TASK INSTRUCTIONS:
Please reproduce the full set of data below exactly.
[Start of Attachment]
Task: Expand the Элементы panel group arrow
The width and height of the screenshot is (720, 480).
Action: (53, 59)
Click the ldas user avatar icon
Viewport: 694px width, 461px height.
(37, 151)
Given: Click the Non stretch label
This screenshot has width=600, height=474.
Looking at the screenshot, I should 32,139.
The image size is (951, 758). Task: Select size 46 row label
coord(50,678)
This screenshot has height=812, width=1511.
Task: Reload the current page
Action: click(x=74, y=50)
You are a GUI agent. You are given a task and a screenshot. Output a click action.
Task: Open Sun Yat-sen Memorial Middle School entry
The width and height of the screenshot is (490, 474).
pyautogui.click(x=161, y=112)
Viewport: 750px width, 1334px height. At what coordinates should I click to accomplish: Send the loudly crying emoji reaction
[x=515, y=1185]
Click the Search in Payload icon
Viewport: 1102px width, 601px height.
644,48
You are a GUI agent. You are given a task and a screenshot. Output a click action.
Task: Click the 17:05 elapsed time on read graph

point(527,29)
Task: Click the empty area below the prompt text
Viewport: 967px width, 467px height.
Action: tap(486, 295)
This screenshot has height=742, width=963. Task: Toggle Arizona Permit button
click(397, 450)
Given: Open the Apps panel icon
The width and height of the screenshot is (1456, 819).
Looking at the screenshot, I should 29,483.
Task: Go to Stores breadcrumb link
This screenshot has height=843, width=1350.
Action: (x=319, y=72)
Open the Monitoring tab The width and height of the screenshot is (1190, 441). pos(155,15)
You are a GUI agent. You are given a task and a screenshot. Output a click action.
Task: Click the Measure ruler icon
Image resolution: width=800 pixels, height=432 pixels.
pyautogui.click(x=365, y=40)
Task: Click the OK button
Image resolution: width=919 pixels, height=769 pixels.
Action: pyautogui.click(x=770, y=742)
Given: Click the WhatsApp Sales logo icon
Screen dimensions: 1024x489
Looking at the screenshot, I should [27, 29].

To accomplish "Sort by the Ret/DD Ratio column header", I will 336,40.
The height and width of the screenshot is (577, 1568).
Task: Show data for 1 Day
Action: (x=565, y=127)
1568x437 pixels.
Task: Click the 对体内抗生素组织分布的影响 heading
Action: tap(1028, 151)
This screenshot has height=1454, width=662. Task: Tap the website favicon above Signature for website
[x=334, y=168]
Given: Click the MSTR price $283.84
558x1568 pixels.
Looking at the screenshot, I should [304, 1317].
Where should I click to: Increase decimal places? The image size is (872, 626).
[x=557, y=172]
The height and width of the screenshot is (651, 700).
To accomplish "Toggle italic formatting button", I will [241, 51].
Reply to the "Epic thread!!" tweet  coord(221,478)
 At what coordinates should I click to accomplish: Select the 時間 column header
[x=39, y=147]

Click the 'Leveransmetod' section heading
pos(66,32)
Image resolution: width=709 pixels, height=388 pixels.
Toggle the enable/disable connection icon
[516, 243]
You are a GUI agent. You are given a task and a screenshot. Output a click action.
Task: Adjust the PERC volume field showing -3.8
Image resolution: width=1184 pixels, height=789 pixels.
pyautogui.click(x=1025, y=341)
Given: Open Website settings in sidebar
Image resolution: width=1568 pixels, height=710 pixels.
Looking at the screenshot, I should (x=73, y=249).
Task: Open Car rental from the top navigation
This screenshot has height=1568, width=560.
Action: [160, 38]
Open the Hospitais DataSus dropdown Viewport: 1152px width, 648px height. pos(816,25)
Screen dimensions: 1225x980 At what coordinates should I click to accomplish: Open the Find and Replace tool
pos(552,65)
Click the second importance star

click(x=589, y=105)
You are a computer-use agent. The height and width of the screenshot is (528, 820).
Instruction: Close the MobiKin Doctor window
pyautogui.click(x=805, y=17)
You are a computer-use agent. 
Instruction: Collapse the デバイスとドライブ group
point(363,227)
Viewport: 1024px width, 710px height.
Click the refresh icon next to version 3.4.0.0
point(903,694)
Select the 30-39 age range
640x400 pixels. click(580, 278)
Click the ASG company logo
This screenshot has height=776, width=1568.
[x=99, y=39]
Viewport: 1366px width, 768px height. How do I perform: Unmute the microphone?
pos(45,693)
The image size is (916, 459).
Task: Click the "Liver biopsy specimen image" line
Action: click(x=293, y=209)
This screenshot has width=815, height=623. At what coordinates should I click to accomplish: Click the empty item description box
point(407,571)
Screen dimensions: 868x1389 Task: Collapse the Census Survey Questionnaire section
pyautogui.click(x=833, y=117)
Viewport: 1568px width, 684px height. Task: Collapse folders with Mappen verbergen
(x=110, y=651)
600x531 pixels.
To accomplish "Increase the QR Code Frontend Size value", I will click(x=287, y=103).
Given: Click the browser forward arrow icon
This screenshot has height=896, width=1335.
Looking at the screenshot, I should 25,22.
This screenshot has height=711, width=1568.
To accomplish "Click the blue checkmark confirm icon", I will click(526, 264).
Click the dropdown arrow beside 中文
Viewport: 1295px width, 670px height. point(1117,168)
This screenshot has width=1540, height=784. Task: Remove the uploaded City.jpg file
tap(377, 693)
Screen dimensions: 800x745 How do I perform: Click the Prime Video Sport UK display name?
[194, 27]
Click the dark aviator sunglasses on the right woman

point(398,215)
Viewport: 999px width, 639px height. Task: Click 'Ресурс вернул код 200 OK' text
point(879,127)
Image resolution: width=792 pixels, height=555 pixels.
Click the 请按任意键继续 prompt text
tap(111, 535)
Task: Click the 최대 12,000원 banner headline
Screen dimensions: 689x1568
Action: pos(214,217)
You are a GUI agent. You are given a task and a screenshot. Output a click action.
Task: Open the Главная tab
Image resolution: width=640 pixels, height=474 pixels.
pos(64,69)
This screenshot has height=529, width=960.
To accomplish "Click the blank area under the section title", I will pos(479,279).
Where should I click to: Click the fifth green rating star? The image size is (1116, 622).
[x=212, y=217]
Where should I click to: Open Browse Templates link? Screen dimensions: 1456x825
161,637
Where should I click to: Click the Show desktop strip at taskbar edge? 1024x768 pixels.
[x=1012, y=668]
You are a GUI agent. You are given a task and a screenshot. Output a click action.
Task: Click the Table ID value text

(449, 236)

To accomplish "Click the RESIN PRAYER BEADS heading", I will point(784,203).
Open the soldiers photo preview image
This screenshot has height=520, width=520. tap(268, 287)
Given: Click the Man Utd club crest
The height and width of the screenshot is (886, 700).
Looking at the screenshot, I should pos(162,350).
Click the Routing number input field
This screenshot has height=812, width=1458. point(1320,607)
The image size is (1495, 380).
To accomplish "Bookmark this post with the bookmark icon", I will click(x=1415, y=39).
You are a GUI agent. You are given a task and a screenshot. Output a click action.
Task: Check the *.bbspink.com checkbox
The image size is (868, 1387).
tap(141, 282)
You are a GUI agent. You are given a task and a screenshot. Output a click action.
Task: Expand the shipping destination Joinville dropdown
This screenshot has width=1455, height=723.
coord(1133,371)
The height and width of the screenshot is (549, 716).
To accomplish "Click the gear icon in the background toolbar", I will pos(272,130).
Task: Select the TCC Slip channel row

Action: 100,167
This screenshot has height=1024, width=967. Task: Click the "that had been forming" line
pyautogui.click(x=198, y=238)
[End of Attachment]
ANSWER TO THE EXERCISE:
Task: Expand the Элементы panel group arrow
The width and height of the screenshot is (720, 480).
Action: (53, 59)
Click the ldas user avatar icon
Viewport: 694px width, 461px height.
(37, 151)
Given: Click the Non stretch label
This screenshot has width=600, height=474.
Looking at the screenshot, I should 32,139.
The image size is (951, 758). Task: Select size 46 row label
coord(50,678)
This screenshot has height=812, width=1511.
Task: Reload the current page
Action: click(x=74, y=50)
You are a GUI agent. You are given a task and a screenshot. Output a click action.
Task: Open Sun Yat-sen Memorial Middle School entry
The width and height of the screenshot is (490, 474).
pyautogui.click(x=161, y=112)
Viewport: 750px width, 1334px height. At what coordinates should I click to accomplish: Send the loudly crying emoji reaction
[x=515, y=1185]
Click the Search in Payload icon
Viewport: 1102px width, 601px height.
644,48
You are a GUI agent. You are given a task and a screenshot. Output a click action.
Task: Click the 17:05 elapsed time on read graph

point(527,29)
Task: Click the empty area below the prompt text
Viewport: 967px width, 467px height.
Action: tap(486, 295)
This screenshot has height=742, width=963. Task: Toggle Arizona Permit button
click(397, 450)
Given: Open the Apps panel icon
The width and height of the screenshot is (1456, 819).
Looking at the screenshot, I should 29,483.
Task: Go to Stores breadcrumb link
This screenshot has height=843, width=1350.
Action: (x=319, y=72)
Open the Monitoring tab The width and height of the screenshot is (1190, 441). pos(155,15)
You are a GUI agent. You are given a task and a screenshot. Output a click action.
Task: Click the Measure ruler icon
Image resolution: width=800 pixels, height=432 pixels.
pyautogui.click(x=365, y=40)
Task: Click the OK button
Image resolution: width=919 pixels, height=769 pixels.
Action: pyautogui.click(x=770, y=742)
Given: Click the WhatsApp Sales logo icon
Screen dimensions: 1024x489
Looking at the screenshot, I should [27, 29].

To accomplish "Sort by the Ret/DD Ratio column header", I will 336,40.
The height and width of the screenshot is (577, 1568).
Task: Show data for 1 Day
Action: (x=565, y=127)
1568x437 pixels.
Task: Click the 对体内抗生素组织分布的影响 heading
Action: tap(1028, 151)
This screenshot has height=1454, width=662. Task: Tap the website favicon above Signature for website
[x=334, y=168]
Given: Click the MSTR price $283.84
558x1568 pixels.
Looking at the screenshot, I should [304, 1317].
Where should I click to: Increase decimal places? The image size is (872, 626).
[x=557, y=172]
The height and width of the screenshot is (651, 700).
To accomplish "Toggle italic formatting button", I will [241, 51].
Reply to the "Epic thread!!" tweet  coord(221,478)
 At what coordinates should I click to accomplish: Select the 時間 column header
[x=39, y=147]

Click the 'Leveransmetod' section heading
pos(66,32)
Image resolution: width=709 pixels, height=388 pixels.
Toggle the enable/disable connection icon
[516, 243]
You are a GUI agent. You are given a task and a screenshot. Output a click action.
Task: Adjust the PERC volume field showing -3.8
Image resolution: width=1184 pixels, height=789 pixels.
pyautogui.click(x=1025, y=341)
Given: Open Website settings in sidebar
Image resolution: width=1568 pixels, height=710 pixels.
Looking at the screenshot, I should (x=73, y=249).
Task: Open Car rental from the top navigation
This screenshot has height=1568, width=560.
Action: [160, 38]
Open the Hospitais DataSus dropdown Viewport: 1152px width, 648px height. pos(816,25)
Screen dimensions: 1225x980 At what coordinates should I click to accomplish: Open the Find and Replace tool
pos(552,65)
Click the second importance star

click(x=589, y=105)
You are a computer-use agent. The height and width of the screenshot is (528, 820).
Instruction: Close the MobiKin Doctor window
pyautogui.click(x=805, y=17)
You are a computer-use agent. 
Instruction: Collapse the デバイスとドライブ group
point(363,227)
Viewport: 1024px width, 710px height.
Click the refresh icon next to version 3.4.0.0
point(903,694)
Select the 30-39 age range
640x400 pixels. click(580, 278)
Click the ASG company logo
This screenshot has height=776, width=1568.
[x=99, y=39]
Viewport: 1366px width, 768px height. How do I perform: Unmute the microphone?
pos(45,693)
The image size is (916, 459).
Task: Click the "Liver biopsy specimen image" line
Action: click(x=293, y=209)
This screenshot has width=815, height=623. At what coordinates should I click to accomplish: Click the empty item description box
point(407,571)
Screen dimensions: 868x1389 Task: Collapse the Census Survey Questionnaire section
pyautogui.click(x=833, y=117)
Viewport: 1568px width, 684px height. Task: Collapse folders with Mappen verbergen
(x=110, y=651)
600x531 pixels.
To accomplish "Increase the QR Code Frontend Size value", I will click(x=287, y=103).
Given: Click the browser forward arrow icon
This screenshot has height=896, width=1335.
Looking at the screenshot, I should 25,22.
This screenshot has height=711, width=1568.
To accomplish "Click the blue checkmark confirm icon", I will click(526, 264).
Click the dropdown arrow beside 中文
Viewport: 1295px width, 670px height. point(1117,168)
This screenshot has width=1540, height=784. Task: Remove the uploaded City.jpg file
tap(377, 693)
Screen dimensions: 800x745 How do I perform: Click the Prime Video Sport UK display name?
[194, 27]
Click the dark aviator sunglasses on the right woman

point(398,215)
Viewport: 999px width, 639px height. Task: Click 'Ресурс вернул код 200 OK' text
point(879,127)
Image resolution: width=792 pixels, height=555 pixels.
Click the 请按任意键继续 prompt text
tap(111, 535)
Task: Click the 최대 12,000원 banner headline
Screen dimensions: 689x1568
Action: pos(214,217)
You are a GUI agent. You are given a task and a screenshot. Output a click action.
Task: Open the Главная tab
Image resolution: width=640 pixels, height=474 pixels.
pos(64,69)
This screenshot has height=529, width=960.
To accomplish "Click the blank area under the section title", I will pos(479,279).
Where should I click to: Click the fifth green rating star? The image size is (1116, 622).
[x=212, y=217]
Where should I click to: Open Browse Templates link? Screen dimensions: 1456x825
161,637
Where should I click to: Click the Show desktop strip at taskbar edge? 1024x768 pixels.
[x=1012, y=668]
You are a GUI agent. You are given a task and a screenshot. Output a click action.
Task: Click the Table ID value text

(449, 236)

To accomplish "Click the RESIN PRAYER BEADS heading", I will point(784,203).
Open the soldiers photo preview image
This screenshot has height=520, width=520. tap(268, 287)
Given: Click the Man Utd club crest
The height and width of the screenshot is (886, 700).
Looking at the screenshot, I should pos(162,350).
Click the Routing number input field
This screenshot has height=812, width=1458. point(1320,607)
The image size is (1495, 380).
To accomplish "Bookmark this post with the bookmark icon", I will click(x=1415, y=39).
You are a GUI agent. You are given a task and a screenshot. Output a click action.
Task: Check the *.bbspink.com checkbox
The image size is (868, 1387).
tap(141, 282)
You are a GUI agent. You are given a task and a screenshot. Output a click action.
Task: Expand the shipping destination Joinville dropdown
This screenshot has width=1455, height=723.
coord(1133,371)
The height and width of the screenshot is (549, 716).
To accomplish "Click the gear icon in the background toolbar", I will pos(272,130).
Task: Select the TCC Slip channel row

Action: 100,167
This screenshot has height=1024, width=967. Task: Click the "that had been forming" line
pyautogui.click(x=198, y=238)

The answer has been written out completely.